Nonostante abbia superato gli ottant'anni, Dot Robinson ha recentemente fatto scalpore apparendo in un documentario del 1994 dedicato alle donne motocicliste in sella alla sua Harley rosa (dotata di portarossetto sul manubrio) mentre si reca al campo da golf per una partita con le sue amiche. Membro onorario delle Motor Maids, che a tutt'oggi vanno in moto indossando un'uniforme costituita da camicetta celeste, stivali bianchi e fazzoletto da collo in tinta, la Robinson è la prova vivente del fatto che l'apparenza inganna, perché lei è la prima donna che portò a termine il Jack Pine Tour, una prova di resistenza durissima di ottocento chilometri che si teneva annualmente nel Michigan. Nel 1935 insieme al marito Earl stabilì un record di resistenza per sidecar (ottantanove ore); e fece causa all'AMA, che le negò il riconoscimento ufficiale dei suoi risultati. Come la Wagner ebbe l'appoggio dei suoi avversari, di coloro cioè che più di chiunque altro potevano apprezzare l'eccezionalità della sua prestazione. L'AMA fu inondata da una tale quantità di lettere di biasimo che in breve fu indotta a rivedere la sua posizione.

E se qualcuno pensa che io stia parlando di un passato morto e sepolto, allora è bene ricordare il caso di Gina Bovaird, che nel 1980 divenne la prima donna classificata tra i migliori dieci in una gara AMA. Nel 1971 i funzionari di gara avevano tentato di non farla entrare nei box, benché facesse parte dell'équipe di un pilota suo amico, e Kitty Budris avesse già da tempo infranto il tabù delle donne-meccanico: ottenne l'autorizzazione AMA nel 1969 e costruì una BSA da corsa vincente. L'anno seguente, la Bovaird cercò invano di iscriversi a una gara; la rivista «People» riferì che la sua moto si era piazzata al secondo posto in quella stessa gara l'anno precedente. Nel 1979 conquistò il titolo di debuttante dell'anno (maschio o femmina che fosse) più veloce a Daytona: 228 chilometri orari.

Se donne come la Bovaird e Nancy Delgado (che generalmente partecipa con una Honda 125 alle corse AMA professionisti) possono competere a certi livelli, lo dobbiamo alla battaglia sostenuta dalla motocrossista Kerry Kleid. Benché avesse ottenuto nel 1971 la licenza AMA per professionisti, la Kleid, in seguito, se la vide revocata (sul campo) col pretesto che il regolamento AMA non permetteva alle donne di correre per la categoria professionisti.
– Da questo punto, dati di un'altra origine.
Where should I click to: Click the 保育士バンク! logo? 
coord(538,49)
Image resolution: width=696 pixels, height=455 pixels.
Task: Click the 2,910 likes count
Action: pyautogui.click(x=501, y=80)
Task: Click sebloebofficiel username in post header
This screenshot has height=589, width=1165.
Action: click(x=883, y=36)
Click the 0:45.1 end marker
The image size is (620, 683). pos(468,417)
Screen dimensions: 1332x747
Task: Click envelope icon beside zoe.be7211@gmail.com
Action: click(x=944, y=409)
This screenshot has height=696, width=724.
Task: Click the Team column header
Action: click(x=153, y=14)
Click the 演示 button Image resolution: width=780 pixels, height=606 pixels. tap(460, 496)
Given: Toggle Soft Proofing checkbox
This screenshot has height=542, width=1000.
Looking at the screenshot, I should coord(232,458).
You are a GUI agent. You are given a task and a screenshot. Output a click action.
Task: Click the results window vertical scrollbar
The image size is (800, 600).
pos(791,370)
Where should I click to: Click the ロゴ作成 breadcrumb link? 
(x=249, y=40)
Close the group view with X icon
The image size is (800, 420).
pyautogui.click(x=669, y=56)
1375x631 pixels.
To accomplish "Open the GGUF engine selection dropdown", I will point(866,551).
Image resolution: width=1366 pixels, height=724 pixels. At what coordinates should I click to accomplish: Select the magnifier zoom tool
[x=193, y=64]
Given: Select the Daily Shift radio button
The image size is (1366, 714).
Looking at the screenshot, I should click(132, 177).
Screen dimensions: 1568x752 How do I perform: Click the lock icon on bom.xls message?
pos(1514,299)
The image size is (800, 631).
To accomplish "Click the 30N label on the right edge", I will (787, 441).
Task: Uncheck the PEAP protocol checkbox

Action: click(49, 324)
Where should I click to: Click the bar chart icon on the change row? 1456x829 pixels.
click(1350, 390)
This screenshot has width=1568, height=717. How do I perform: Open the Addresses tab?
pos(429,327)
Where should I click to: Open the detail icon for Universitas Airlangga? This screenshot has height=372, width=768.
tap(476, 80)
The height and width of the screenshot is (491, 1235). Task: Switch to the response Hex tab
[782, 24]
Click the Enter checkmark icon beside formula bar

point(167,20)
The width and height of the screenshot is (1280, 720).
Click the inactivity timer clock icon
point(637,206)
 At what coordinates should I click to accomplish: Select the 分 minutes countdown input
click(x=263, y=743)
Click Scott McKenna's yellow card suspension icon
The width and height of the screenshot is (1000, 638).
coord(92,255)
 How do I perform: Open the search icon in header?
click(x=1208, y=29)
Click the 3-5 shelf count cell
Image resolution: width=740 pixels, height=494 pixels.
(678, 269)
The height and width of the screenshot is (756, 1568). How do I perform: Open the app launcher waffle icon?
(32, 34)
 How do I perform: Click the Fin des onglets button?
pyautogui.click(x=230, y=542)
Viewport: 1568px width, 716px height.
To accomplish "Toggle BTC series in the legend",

La Kleid fece ricorso al tribunale per difendere ciò che già le apparteneva e testimoniare la violenza sommaria dei metodi con cui si salvaguarda lo status quo in questo paese.

L'idea che sia perfettamente naturale (o che non sia, per lo meno, disdicevole) che le donne guidino una motocicletta è entrata con una certa difficoltà nella coscienza comune. Sembra invece che durante i primi decenni di vita del motociclismo le donne-pilota non creassero imbarazzi poi così gravi. Già nel 1897 in Inghilterra sia la Coventry Motor che la Humber cominciarono a produrre una linea di motociclette per signora; negli anni Venti, la Harley-Davidson promosse la vendita di un modello indispensabile, a quanto pare, per le gite en plein air delle donne («la Harley-Davidson dalla linea raffinata e femminile [...] Giovani donne e signore, se amate la vita all'aperto non potrete che apprezzare la praticità di questo mezzo»). Sempre negli anni Venti, la benzina Pratts si propose come il carburante preferito dalle donne. Una stampa pubblicitaria dell'epoca mostrava che i produttori sapevano il fatto loro: «Il carburante giusto per le signore deve assicurare un'accelerazione vivace, una buona ripresa, la sicurezza del buon funzionamento, rapidità di avvio e un modesto consumo. Ed ecco perché le donne scelgono sempre la benzina Pratts». Si dà il caso che quelli siano, più o meno, gli stessi motivi che interessano anche gli uomini.